A relative luxury good is one that is considered a luxury good for a type of customer. However, in another higher income segment, it is a necessity item.
Seen in another way, for a relative luxury good, its classification depends on the personal disposable income or the wealth of the final consumer.
That is, for a person with an average level of income these goods can be considered luxury. However, for an individual with high purchasing power, it is a normal good, or even a necessity.
Traditionally, necessities and luxury goods were sharply separated. However, rising economic well-being across most of the world has made expensive goods more accessible.
This has also been driven by greater access to financing resources such as loans or bank credits.
This democratization of luxury, a product of globalization, has helped to some extent the emergence of so-called relative luxury goods.
In our daily life there are many relative luxury goods. We observe it, for example, in the cosmetics industry, in the fashion sector, in premium food, in entertainment, and even in tourist services.
Price elasticity of a relative luxury good
In microeconomic terms, a relative luxury good has a price elasticity greater than 1 for a consumer’s income level.

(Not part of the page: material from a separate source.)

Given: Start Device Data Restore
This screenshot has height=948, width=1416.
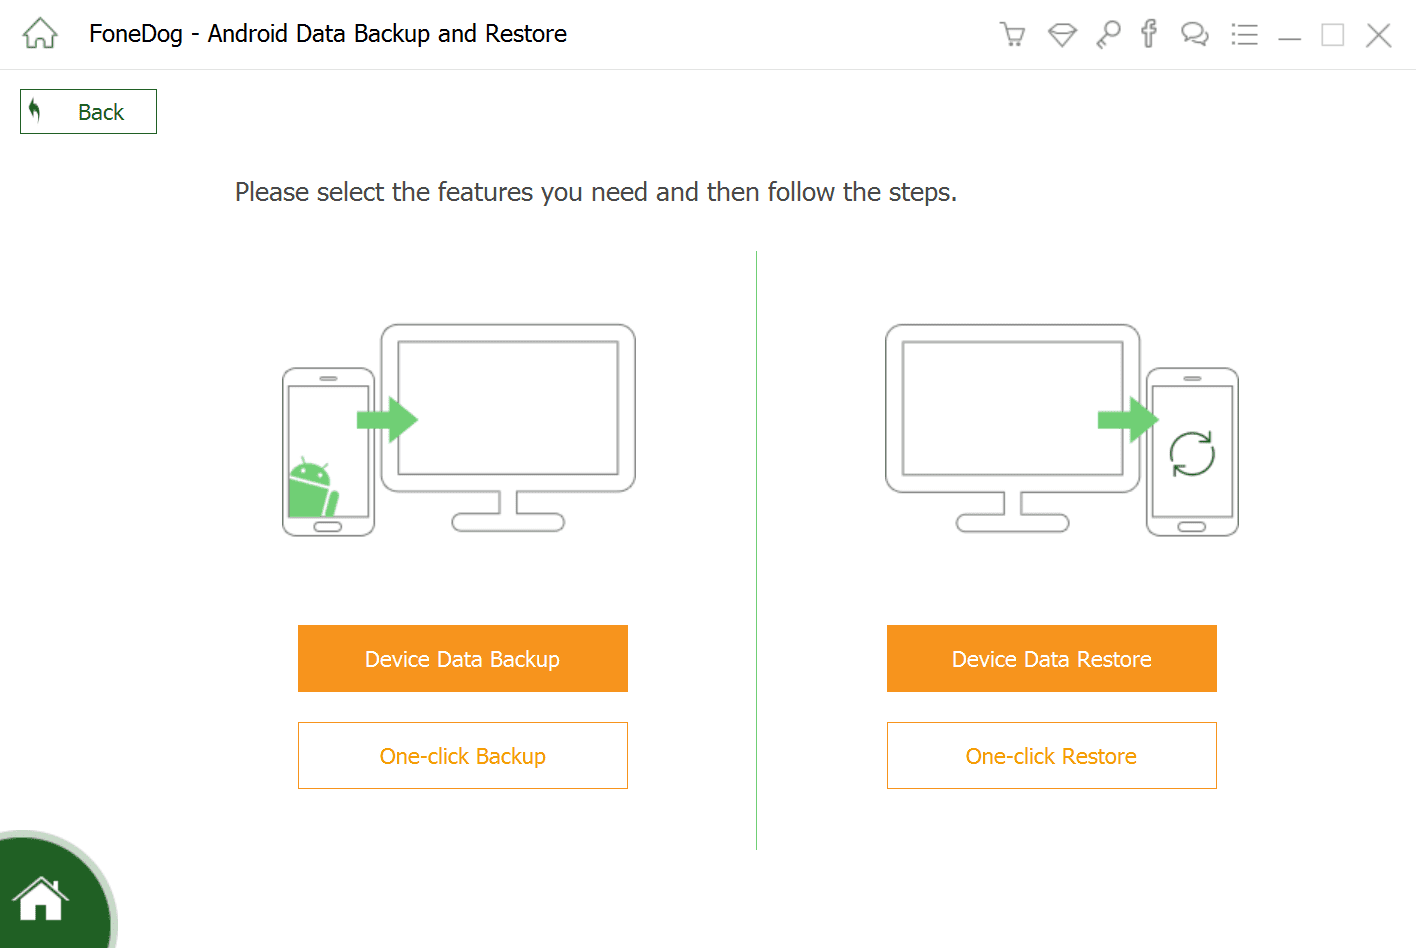Looking at the screenshot, I should pyautogui.click(x=1052, y=658).
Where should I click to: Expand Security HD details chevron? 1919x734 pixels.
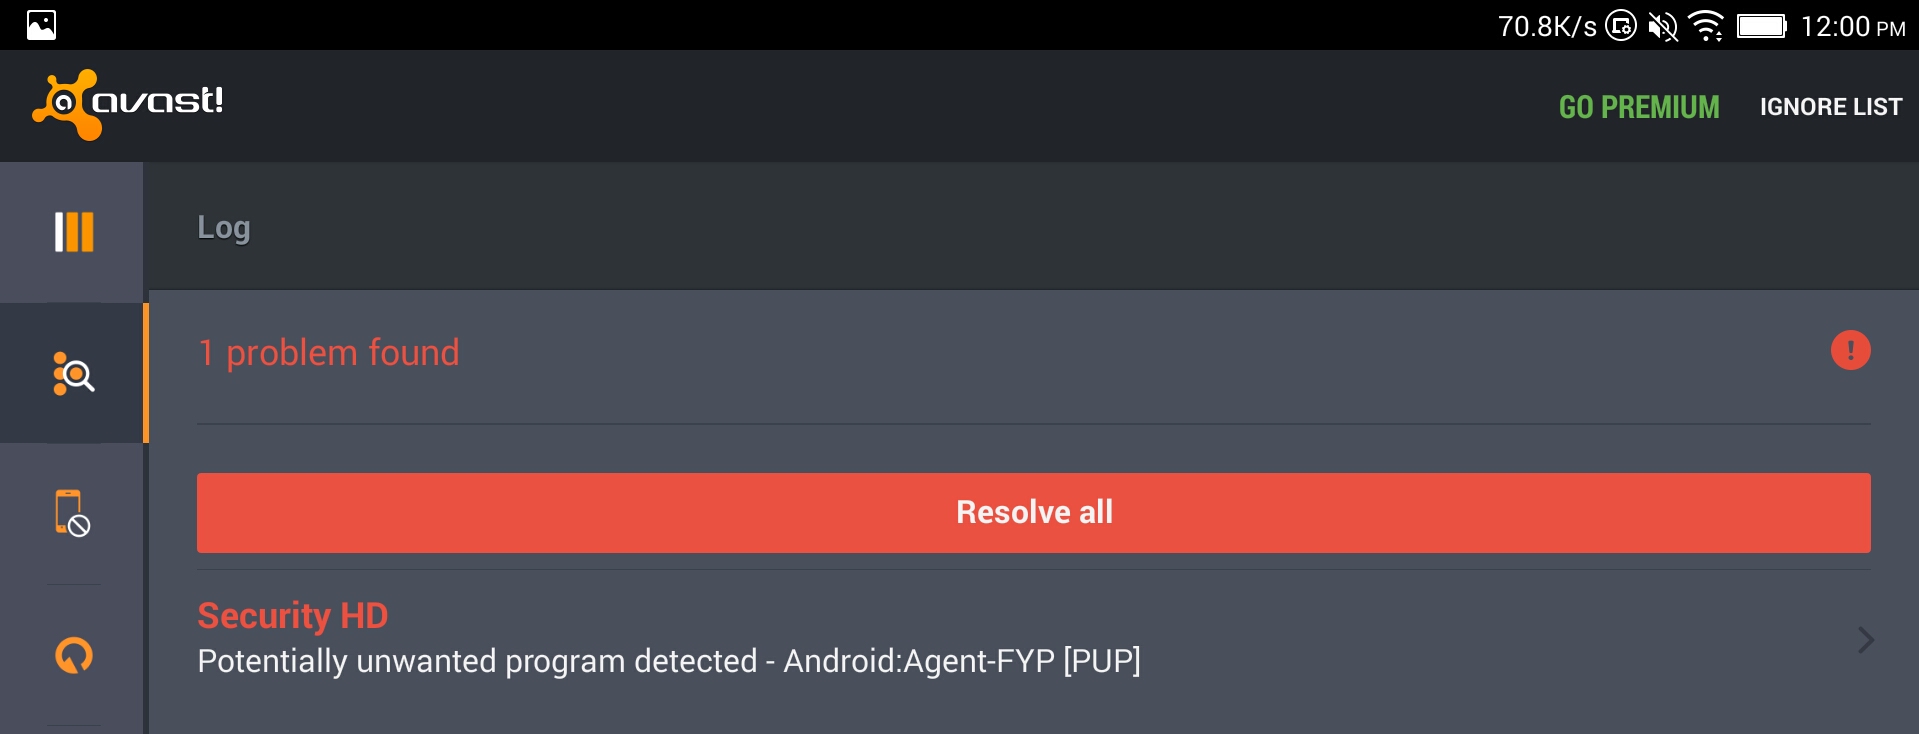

This means that a change in price greatly influences the demand for the good and is therefore not so necessary.
Alternatively, the relative luxury good may also have a price elasticity of less than 1 for a larger scale of income. This means that the product is very necessary for the consumer, regardless of the price changes that occur.
It follows, therefore, that the level of income directly affects demand. Thus, a commodity may be considered luxury by a low-income individual, but it may be normal for another high-income person.